On the other hand, according to the datasheet switching to narrower bw and thereby using lower SF for the same data rates gives a little edge in terms of Rx sensitivity. For example, @125khz bw there are 3dB steps going from SF7 to SF10, and then SF10-11 gains 2dB, and only one extra dB to SF12.

Obviously, narrower bandwidths use less spectrum allowing more channels to be packed in, if that's the objective.

I noticed that LoRaWAN sticks to 125khz bandwidth from SF7 to SF12 (plus one 250khz combo a the high end) and I have to wonder why they didn't go to 32khz/SF10 which, interpolating the datasheet, would probably gain another 2dB. Maybe keeping it simple was more important. It's also hard to tell how the sensitivity really scales at the long range end. Isn't it weird that a long-range radio datasheet has most of the stats at the short range end?

Anyone have thoughts or real-world experience? I did my first long distance tour yesterday using 10.4khz/SF9/CR6 and easily got to 8.5mi where there was reasonable line of sight. This was using a simple dipole at one end and a simple l/4 car roof magmount at the other and only 17dBm Tx at the car end. I was sending 22-byte GPS packets and getting an ACK back. The attached map shows the track with the RSSI level superimposed.
Title: Re: how to choose among equivalent LoRa modulations
Post by: tve on February 18, 2017, 12:45:39 PM
Apparently not much LoRa stuff going on here, but for the sake of the next person I'll answer my own question having received some info on the semtech forum.

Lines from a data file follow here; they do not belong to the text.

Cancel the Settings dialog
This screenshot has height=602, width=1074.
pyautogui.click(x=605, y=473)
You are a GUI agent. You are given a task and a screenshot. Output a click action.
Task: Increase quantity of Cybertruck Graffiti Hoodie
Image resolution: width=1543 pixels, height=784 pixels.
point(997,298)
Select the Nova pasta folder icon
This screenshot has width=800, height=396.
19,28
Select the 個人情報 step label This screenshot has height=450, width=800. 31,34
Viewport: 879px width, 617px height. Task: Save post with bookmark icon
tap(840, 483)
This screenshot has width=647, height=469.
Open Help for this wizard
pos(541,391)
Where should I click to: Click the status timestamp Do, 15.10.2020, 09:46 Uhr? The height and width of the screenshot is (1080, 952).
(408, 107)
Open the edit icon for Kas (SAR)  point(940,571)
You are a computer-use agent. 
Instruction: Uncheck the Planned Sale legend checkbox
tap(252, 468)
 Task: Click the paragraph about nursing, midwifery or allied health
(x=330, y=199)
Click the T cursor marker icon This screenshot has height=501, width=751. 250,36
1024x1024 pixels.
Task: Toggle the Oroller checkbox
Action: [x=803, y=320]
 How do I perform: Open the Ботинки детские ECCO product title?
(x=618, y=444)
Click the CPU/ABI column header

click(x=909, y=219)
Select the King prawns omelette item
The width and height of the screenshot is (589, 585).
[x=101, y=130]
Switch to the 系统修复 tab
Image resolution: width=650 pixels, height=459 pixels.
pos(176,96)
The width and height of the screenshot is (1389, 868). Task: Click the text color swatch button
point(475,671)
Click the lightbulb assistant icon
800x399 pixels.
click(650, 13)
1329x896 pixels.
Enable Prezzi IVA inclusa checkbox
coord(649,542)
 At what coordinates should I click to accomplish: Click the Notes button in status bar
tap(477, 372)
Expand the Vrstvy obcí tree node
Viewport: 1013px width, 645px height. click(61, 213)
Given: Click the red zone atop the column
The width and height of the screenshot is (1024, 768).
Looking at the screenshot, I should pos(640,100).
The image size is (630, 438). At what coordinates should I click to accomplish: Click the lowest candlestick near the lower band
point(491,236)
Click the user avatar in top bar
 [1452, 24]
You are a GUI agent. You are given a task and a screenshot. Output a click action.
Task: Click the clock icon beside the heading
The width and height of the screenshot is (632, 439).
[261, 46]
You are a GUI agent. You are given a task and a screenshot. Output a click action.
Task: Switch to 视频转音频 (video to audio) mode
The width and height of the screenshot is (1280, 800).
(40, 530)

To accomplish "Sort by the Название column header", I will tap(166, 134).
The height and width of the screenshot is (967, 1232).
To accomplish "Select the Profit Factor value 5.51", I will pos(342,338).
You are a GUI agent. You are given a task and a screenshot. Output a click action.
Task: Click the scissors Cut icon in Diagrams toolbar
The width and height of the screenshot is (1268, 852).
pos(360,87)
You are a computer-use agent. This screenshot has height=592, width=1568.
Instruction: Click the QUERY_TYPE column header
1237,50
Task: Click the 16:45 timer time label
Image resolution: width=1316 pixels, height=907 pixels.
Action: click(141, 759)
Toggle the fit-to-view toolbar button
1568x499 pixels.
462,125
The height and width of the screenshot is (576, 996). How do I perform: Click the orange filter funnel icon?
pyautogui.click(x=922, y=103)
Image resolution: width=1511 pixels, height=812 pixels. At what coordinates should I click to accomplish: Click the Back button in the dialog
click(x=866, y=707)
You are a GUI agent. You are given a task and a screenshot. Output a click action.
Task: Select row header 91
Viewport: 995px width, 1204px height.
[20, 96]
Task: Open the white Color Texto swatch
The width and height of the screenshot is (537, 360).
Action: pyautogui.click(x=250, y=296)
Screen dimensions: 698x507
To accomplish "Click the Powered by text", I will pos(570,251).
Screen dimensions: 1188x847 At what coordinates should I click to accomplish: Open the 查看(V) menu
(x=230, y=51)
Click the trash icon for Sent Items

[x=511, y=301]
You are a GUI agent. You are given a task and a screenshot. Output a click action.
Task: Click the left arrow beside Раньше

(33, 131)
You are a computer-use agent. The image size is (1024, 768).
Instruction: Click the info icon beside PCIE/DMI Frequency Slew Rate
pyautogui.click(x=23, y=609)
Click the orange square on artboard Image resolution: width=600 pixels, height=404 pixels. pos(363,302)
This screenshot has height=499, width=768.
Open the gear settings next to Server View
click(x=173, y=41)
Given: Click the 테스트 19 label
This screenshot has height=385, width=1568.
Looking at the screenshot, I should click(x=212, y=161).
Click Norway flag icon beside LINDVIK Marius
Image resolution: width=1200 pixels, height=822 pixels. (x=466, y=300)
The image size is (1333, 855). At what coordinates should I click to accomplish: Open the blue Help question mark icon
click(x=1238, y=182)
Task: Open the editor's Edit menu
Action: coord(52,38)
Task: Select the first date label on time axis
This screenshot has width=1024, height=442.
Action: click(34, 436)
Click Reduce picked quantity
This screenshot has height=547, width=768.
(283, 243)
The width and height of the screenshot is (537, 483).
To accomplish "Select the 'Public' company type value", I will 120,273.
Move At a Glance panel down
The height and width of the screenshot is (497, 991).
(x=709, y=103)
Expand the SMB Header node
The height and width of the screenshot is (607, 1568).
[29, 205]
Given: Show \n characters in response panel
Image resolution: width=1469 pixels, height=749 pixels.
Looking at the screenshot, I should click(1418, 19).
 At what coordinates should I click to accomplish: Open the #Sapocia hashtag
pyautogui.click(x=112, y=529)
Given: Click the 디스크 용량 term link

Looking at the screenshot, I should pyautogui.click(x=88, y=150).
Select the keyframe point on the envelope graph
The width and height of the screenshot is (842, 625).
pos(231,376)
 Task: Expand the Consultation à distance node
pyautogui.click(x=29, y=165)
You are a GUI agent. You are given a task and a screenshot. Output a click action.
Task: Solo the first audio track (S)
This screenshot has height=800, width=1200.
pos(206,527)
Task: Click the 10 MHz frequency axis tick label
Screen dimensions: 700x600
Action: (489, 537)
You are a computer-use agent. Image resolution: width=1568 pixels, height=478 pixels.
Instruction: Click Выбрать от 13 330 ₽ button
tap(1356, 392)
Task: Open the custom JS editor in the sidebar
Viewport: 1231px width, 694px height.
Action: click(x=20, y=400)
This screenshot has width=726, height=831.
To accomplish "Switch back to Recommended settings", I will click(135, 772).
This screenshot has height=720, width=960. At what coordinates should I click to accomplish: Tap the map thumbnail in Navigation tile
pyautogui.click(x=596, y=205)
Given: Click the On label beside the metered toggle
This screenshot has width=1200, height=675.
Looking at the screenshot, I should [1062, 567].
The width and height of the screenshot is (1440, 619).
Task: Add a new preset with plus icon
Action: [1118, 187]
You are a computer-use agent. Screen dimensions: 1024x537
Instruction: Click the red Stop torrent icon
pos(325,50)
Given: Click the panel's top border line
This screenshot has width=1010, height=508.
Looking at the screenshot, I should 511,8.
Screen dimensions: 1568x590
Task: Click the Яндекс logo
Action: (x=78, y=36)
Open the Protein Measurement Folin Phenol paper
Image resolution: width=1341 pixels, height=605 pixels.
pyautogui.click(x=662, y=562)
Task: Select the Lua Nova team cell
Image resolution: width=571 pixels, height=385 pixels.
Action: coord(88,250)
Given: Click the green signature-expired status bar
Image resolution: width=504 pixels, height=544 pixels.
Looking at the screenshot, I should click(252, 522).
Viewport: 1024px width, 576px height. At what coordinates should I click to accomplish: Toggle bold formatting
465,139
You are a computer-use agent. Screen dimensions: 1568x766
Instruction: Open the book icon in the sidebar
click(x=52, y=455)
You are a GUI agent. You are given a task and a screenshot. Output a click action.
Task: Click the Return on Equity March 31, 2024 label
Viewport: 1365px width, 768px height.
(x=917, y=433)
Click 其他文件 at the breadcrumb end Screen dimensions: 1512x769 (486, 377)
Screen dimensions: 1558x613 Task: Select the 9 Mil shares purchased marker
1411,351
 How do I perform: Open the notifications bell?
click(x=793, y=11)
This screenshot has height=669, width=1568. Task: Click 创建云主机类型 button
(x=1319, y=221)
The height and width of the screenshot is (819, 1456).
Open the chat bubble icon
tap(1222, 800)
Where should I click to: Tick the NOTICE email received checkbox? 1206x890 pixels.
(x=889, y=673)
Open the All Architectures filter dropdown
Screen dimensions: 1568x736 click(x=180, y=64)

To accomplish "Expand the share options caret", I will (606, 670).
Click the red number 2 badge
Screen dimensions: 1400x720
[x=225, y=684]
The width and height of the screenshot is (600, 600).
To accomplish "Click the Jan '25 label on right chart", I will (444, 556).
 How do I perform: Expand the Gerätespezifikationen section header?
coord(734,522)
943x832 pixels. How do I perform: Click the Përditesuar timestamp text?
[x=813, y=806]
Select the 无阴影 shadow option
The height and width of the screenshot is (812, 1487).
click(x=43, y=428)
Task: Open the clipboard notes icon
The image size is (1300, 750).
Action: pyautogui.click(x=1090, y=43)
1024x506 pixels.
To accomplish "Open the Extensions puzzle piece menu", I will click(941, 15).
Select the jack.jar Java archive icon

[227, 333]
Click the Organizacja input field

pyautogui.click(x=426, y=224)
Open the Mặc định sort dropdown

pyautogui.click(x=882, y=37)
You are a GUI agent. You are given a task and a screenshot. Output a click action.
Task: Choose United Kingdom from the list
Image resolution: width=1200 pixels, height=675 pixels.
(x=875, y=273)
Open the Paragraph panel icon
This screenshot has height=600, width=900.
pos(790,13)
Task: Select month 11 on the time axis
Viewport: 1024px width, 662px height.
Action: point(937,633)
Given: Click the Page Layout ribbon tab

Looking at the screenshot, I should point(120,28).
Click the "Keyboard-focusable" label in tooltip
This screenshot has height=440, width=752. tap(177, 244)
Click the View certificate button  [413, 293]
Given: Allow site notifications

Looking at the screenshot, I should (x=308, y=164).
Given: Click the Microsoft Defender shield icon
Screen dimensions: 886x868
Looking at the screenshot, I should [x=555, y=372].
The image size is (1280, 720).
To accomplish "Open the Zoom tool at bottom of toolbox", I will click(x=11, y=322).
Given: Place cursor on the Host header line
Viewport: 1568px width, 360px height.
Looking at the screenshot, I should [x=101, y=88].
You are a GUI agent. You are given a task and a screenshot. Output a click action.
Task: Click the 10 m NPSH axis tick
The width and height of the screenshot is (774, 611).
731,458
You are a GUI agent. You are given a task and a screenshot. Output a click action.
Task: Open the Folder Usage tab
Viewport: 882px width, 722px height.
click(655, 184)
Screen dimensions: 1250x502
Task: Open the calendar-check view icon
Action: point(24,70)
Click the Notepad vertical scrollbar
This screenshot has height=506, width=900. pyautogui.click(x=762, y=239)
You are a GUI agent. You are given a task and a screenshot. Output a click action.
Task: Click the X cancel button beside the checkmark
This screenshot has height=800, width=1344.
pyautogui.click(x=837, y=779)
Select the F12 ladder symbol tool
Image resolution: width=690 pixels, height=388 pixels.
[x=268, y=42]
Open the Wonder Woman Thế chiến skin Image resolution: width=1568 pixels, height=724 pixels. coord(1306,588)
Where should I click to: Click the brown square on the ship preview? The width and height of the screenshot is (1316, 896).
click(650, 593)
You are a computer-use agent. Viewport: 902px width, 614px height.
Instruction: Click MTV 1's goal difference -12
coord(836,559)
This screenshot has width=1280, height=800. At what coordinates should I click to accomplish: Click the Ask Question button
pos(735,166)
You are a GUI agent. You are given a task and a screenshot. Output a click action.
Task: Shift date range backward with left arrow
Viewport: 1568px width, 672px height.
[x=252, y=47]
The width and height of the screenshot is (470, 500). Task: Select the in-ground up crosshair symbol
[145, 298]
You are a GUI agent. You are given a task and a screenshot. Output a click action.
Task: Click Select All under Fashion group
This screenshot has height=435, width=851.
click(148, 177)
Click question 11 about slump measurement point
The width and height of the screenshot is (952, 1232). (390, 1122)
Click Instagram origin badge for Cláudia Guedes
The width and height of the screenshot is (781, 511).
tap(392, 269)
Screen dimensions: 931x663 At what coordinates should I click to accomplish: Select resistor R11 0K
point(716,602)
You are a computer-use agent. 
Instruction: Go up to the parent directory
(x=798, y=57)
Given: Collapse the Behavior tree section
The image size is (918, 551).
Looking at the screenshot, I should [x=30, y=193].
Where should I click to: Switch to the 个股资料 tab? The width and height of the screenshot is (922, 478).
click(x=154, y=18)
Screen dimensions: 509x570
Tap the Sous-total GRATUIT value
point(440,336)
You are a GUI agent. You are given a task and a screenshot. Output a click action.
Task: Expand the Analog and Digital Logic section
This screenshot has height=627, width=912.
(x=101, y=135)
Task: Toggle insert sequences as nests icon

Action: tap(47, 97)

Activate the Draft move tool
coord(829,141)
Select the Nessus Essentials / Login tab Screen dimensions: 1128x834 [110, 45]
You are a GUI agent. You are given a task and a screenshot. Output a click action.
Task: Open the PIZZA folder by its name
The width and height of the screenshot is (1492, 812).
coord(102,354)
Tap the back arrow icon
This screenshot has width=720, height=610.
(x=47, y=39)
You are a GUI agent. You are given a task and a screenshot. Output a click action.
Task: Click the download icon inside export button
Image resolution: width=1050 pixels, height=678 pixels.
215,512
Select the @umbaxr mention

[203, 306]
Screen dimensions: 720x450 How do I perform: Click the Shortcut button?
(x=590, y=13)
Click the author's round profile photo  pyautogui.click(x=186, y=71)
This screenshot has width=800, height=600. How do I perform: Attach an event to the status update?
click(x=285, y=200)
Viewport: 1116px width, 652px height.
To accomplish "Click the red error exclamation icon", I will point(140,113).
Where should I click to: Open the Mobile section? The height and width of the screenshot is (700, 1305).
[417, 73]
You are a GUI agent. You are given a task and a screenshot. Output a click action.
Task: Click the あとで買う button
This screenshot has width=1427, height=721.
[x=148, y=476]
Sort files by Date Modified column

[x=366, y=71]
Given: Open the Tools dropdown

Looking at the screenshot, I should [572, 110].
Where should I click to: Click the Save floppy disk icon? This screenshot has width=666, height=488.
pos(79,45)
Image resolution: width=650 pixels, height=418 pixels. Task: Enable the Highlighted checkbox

I just experimentally validated why LoRaWAN stays at 125khz bw. I had picked 10khz/sf7 to get 766ms/20-byte pkt @-136dBm sensitivity in some of my experiments. LoRaWAN uses 125khz/sf11 to get a similar 660ms/20-byte pkt @-136dBm sensitivity. I have two radios that have approx 4khz xtal difference, which @433Mhz is ~9-10ppm. Using 10khz bw they don't connect, the data sheet says they have to be within 25% of bw, which they're not. Using 125khz bw they do connect. I also tried 125khz/sf12 and they still connect as expected given that the data sheet only requires 50ppm. Done.